Aksi pencurian mereka lakukan Senin (15/6/2020) sekitar pukul 06.00 WIB. Namun pemilik warung, Mardha Tillah (37) baru melaporkannya ke Polsek Siantar Martoba 10 hari kemudian, yakni Kamis (25/6/2020) sekitar pukul 08.00 WIB. Atas laporan Mardha, polisi melakukan penyelidikan dan menangkap tiga pelaku.
Menurut Mardha Tillah, di hari kejadian sekitar pukul 06.00 WIB ia dibangunkan Sumardi (64). Kata Sumardi, warung kelontong milik Mardha sudah dibongkar orang.

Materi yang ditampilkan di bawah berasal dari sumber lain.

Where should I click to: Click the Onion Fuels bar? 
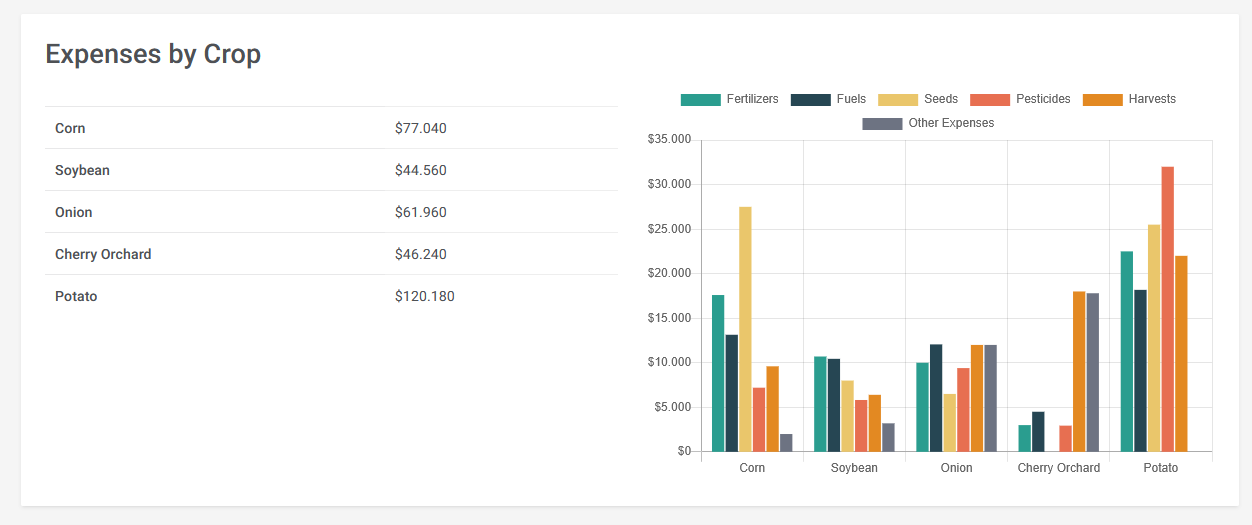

Mardha bergegas bangun dan melihat kondisi warungnya. Diketahui, ia kehilangan sejumlah barang dagangan, antara lain , kemudian pelapor bangun dan beras kemasan 10 kilogram sebanyak 7 karung, beras kemasan 5 kilogram sebanyak 5 karung, tabung gas 3 kilogram 6 tabung, rokok 4 bungkus, minyak kayu putih kemasan 60 ml sebanyak 6 botol, mancis 15 buah, parfum 4 botol, dan uang tunai Rp100 ribu.
Diketahui, para pelaku membongkar warung dari belakang. Akibat kejadian tersebut, Mardha mengalami kerugian materil Rp2,8 juta.
Unit Reskrim Polsek Siantar Martoba mengamankan telah mengamankan tiga tersangka, yaitu Ariswan Aritonang warga Jalan Medan Km 4,5 Kelurahan Naga Pita Kecamatan Siantar Martoba Kota Pematangsiantar, Dony Ritonga warga Bandar Kalifah Desa Kayu Besar Tebingtinggi. Dony selama ini bekerja sebagai nelayan. Tersangka lainnya, Syafii warga Jalan Karang Sari Simpang Silalahi Kecamatan Gunung Maligas Kabupaten Simalungun. Syafii sehari-hri berjualan buah.
Polisi juga menyita barang bukti berupa tiga lembar surat faktur tanda bukti pembelian barang.